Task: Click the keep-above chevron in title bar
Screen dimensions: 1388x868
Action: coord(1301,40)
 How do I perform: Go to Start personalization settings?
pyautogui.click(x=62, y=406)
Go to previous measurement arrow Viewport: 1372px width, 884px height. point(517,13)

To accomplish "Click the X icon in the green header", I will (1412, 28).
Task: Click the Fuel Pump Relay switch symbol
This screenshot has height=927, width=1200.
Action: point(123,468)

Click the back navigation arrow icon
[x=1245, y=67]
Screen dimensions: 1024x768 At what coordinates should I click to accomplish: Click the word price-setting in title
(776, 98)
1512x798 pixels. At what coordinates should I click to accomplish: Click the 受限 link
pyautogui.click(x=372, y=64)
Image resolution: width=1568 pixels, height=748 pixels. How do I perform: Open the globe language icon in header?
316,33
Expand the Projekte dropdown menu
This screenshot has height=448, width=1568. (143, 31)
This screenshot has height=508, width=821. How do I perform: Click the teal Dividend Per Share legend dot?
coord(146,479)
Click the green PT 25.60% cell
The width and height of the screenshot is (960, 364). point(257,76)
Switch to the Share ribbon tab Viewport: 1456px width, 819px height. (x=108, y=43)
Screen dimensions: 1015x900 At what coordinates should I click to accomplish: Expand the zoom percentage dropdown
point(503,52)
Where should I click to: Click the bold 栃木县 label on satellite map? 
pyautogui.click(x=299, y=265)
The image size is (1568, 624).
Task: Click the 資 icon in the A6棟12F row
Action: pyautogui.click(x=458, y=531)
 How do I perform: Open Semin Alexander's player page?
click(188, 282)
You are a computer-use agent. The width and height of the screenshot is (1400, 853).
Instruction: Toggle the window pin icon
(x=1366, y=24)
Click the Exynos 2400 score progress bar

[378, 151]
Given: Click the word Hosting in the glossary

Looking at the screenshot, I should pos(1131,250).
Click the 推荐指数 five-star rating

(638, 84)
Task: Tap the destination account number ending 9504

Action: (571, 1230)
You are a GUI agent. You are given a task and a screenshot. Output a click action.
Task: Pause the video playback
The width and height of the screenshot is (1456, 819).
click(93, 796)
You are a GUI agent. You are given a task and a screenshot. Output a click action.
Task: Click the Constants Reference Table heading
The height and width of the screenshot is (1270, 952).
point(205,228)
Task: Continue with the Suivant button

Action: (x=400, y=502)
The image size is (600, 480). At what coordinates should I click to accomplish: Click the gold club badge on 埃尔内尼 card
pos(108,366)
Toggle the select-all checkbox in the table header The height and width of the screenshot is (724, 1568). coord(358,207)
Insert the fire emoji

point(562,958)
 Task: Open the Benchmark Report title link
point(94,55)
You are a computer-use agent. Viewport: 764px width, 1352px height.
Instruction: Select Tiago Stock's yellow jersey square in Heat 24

### WAT GEVRAAGD WORDT
Schrijf de regels vanaf het begin van de gegevens tot en met de regel met "point(503,52)" woordelijk over.

### ANTWOORD
Task: Click the keep-above chevron in title bar
Screen dimensions: 1388x868
Action: coord(1301,40)
 How do I perform: Go to Start personalization settings?
pyautogui.click(x=62, y=406)
Go to previous measurement arrow Viewport: 1372px width, 884px height. point(517,13)

To accomplish "Click the X icon in the green header", I will (1412, 28).
Task: Click the Fuel Pump Relay switch symbol
This screenshot has height=927, width=1200.
Action: point(123,468)

Click the back navigation arrow icon
[x=1245, y=67]
Screen dimensions: 1024x768 At what coordinates should I click to accomplish: Click the word price-setting in title
(776, 98)
1512x798 pixels. At what coordinates should I click to accomplish: Click the 受限 link
pyautogui.click(x=372, y=64)
Image resolution: width=1568 pixels, height=748 pixels. How do I perform: Open the globe language icon in header?
316,33
Expand the Projekte dropdown menu
This screenshot has height=448, width=1568. (143, 31)
This screenshot has height=508, width=821. How do I perform: Click the teal Dividend Per Share legend dot?
coord(146,479)
Click the green PT 25.60% cell
The width and height of the screenshot is (960, 364). point(257,76)
Switch to the Share ribbon tab Viewport: 1456px width, 819px height. (x=108, y=43)
Screen dimensions: 1015x900 At what coordinates should I click to accomplish: Expand the zoom percentage dropdown
point(503,52)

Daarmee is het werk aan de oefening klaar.